二十一踏み目 比叡山延暦寺東塔
比叡山つながりで 先日京都を訪れた際、比叡山延暦寺東塔を訪れていたことを思い出した。というのはウソである。比叡山延暦寺では、きちんと御朱印帳も買ってきたし、根本中堂などをお参りし、かなりの衝撃を受けてきた。 |
雨がしたたる中、木立をの中を歩いていると、ズズンと体が重くなり、ゼエゼエと息が上がった。根本中堂で、お坊さんの解説を聞いていると突然、ピィーンという音が右の鼓膜から左の鼓膜に走り、たぶんほんの数秒だったと思うが、何も音が聞こえなくなった。自分が立っている方向も分からず、ストンと膝が落ちた。
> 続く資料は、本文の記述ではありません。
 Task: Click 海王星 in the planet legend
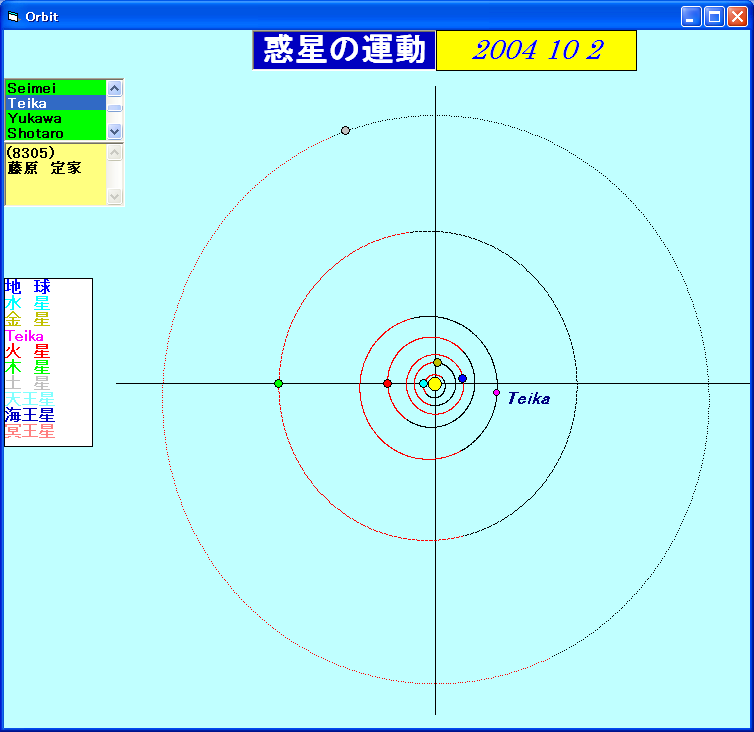pos(30,415)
比叡山といえば、戦国時代好きだったボクは織田信長の焼き討ちを即座に思い出す。
詳しくは省くが、山全体を取り囲み、火をつけ、ほぼ全員を殺害したなんて聞くと、ゾッとする。
一方で、織田信長のこの断固とした行動を、「政策遂行に果断だった」「これがあったために、日本の宗教紛争が無くなった」という作家・井沢元彦氏の評価を見ると、なるほどなぁ、とも思う。
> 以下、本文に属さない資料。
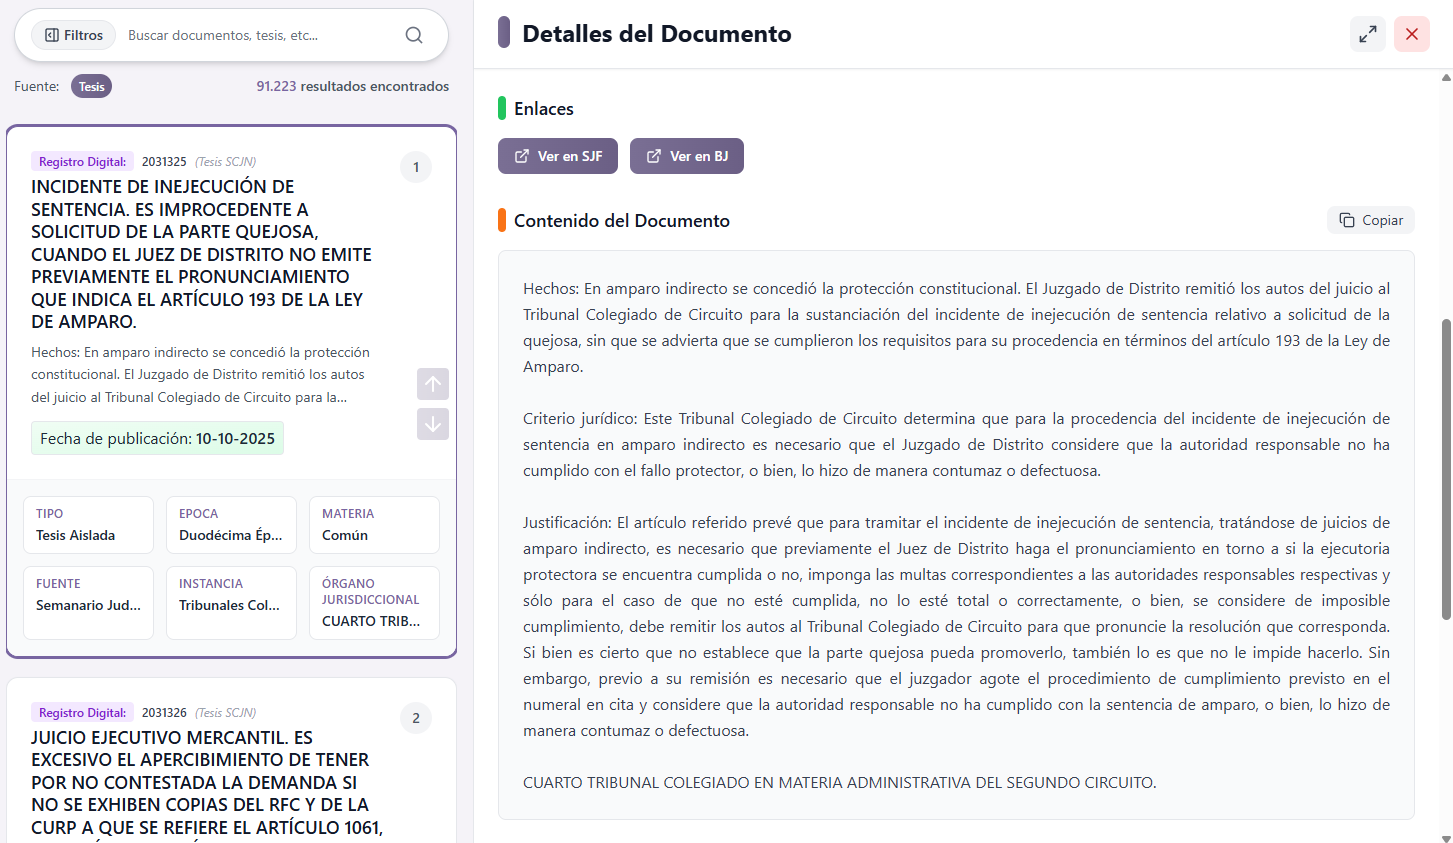
Task: Click the down arrow on the first result card
Action: coord(432,423)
「賀茂川の水、双六の賽、山法師。これぞ朕が心にままならぬもの」。院政をしいて強大な権力をほしいままにした白河上皇が嘆いた比叡山延暦寺。「南都北嶺」と恐れられるほどの僧兵力を持ち、各種商売の胴元でもあり、民衆からの尊崇も集める。寺社不可侵の「ほぼ独立国家」としてパワーを持っていたことは間違いなく、織田信長のそれは宗教弾圧というより、あらゆる敵対者への「見せしめ」の意味が大きかったんだろう。
比叡山延暦寺は室町六代将軍足利義教とも対立し、僧侶たちは(本堂的なもの)根本中堂に立て籠り、あげくに焼身自殺した。その時に、寺院も焼失した。
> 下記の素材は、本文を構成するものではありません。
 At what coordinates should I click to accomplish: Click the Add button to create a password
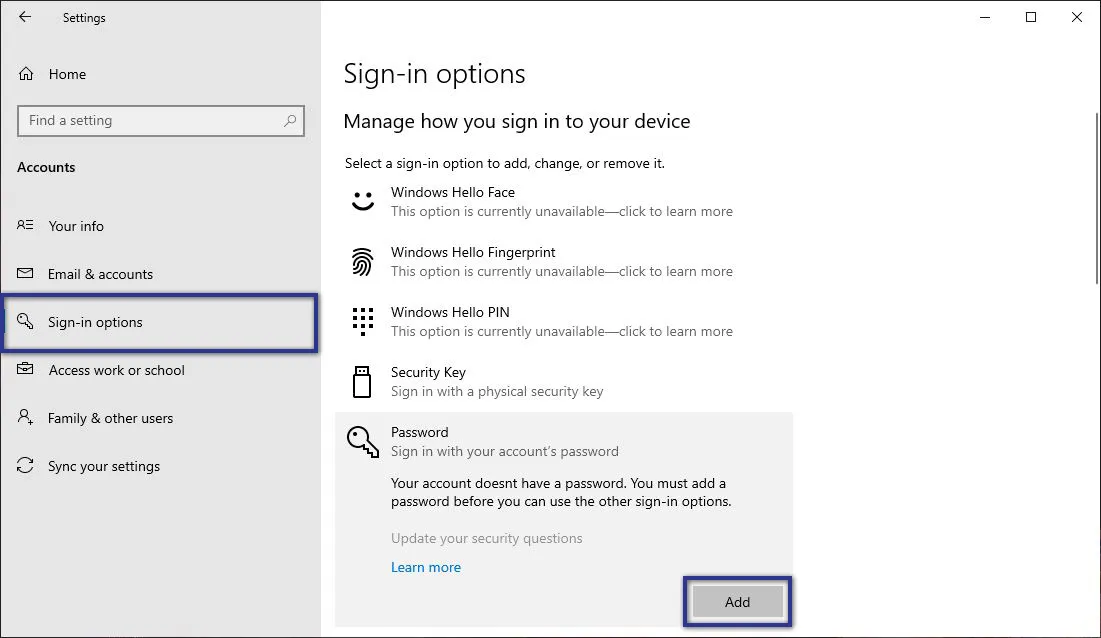(737, 602)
その後、将軍足利義稙と対立した管領細川政元が、将軍に呼応しようとした比叡山を攻めた。このとき、根本中堂は焼失している。
結構いろいろな勢力ともめているのが延暦寺。争乱の果てに、この静寂感。すべてを飲み込んだ静けさは、濃密で圧迫感すらあるのだ。